Application Performance Tuning

Job Count

To achieve the best throughput of cryptographic jobs (such as Sign or Decrypt) in your application, arrange for multiple jobs to be on the go at the same time, rather than doing them one at a time. This is true even when using only a single HSM in your system.

When using an nShield HSM, Entrust recommend that you set the number of outstanding jobs within the rec. queue (recommended queue) range specified by the enquiry output for the module.

If you are sending single jobs synchronously from each thread of your client application, try to keep the number of threads within this rec. queue range for best throughput.

When using higher-level APIs, such as PKCS#11, your application could benefit from increasing the thread count above the rec. queue range or the number that gives the best throughput when using nCore directly.

If you are load-balancing across multiple HSMs and want to maximize throughput across all of them, then use the sum of all rec. queue ranges for each of the modules to set the target for the outstanding jobs.

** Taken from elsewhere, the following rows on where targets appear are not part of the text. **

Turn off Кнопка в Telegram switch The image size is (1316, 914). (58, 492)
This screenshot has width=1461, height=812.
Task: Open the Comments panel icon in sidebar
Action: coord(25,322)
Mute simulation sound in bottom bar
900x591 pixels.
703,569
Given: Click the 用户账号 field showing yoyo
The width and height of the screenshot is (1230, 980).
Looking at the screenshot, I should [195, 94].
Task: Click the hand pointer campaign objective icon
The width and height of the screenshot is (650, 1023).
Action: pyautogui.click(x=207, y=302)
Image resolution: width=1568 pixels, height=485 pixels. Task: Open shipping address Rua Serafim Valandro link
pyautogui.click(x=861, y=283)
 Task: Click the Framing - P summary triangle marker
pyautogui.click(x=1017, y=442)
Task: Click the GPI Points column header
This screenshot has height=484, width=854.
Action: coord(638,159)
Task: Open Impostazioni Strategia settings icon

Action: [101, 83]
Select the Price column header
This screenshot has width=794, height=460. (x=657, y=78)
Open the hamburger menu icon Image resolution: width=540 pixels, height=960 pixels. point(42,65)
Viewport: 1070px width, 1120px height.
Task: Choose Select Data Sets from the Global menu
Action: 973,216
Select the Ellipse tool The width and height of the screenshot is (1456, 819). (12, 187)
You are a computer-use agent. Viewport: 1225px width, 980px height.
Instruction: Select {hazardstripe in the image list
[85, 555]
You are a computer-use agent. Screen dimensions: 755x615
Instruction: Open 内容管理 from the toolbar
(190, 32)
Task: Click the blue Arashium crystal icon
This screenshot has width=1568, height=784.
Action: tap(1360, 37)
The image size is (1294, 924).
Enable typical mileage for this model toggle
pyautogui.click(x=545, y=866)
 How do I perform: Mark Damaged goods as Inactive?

The ncperftest utility supports performance measurements of a range of cryptographic operations with different job counts and client thread counts. You may find this useful to inform tuning of your application. Run ncperftest --help to see the available options.

Client Configuration

If your application is coded directly against nCore, you have a choice of sending multiple jobs asynchronously from a single client connection to the hardserver, or having multiple threads each with their own client connection to the hardserver with a single job sent synchronously in each. You can use the --threads parameter to the ncperftest utility to experiment with the performance impact of having more threads/connections with fewer jobs outstanding in each, or having fewer or just one thread/connection with more jobs outstanding in that connection.

When using higher-level APIs such as PKCS#11, all cryptographic operations are synchronous, so larger numbers of threads must be used to increase the job count and make full use of HSM resources. These APIs automatically create a hardserver connection for each thread. If many HSMs are being used, a great many threads may be required to achieve best throughput. You can adjust the thread counts in the performance test tools for these APIs (for example, cksigtest for PKCS#11) to gauge how much concurrency is required for best throughput in your application.

Highly Multi-threaded Client Applications

If your application is highly multi-threaded, operating system defaults may not be optimal for best performance:

You may benefit from using a scalable memory allocator that is designed to be efficient in multi-threaded applications, examples include tcmalloc.

On some systems the default operating system scheduling algorithm is also not optimized for highly multi-threaded applications. A real-time scheduling algorithm such as the POSIX round-robin scheduler may yield noticeable performance improvements for your application.

File Descriptor Limits

On Linux systems, large numbers of threads each with their own hardserver connection will require your application to make use of large numbers of file descriptors. It may be necessary to increase the file descriptor limit for your application. This can be done using ulimit -n NewLimit on most systems, but you may need to increase system-wide hard limits first.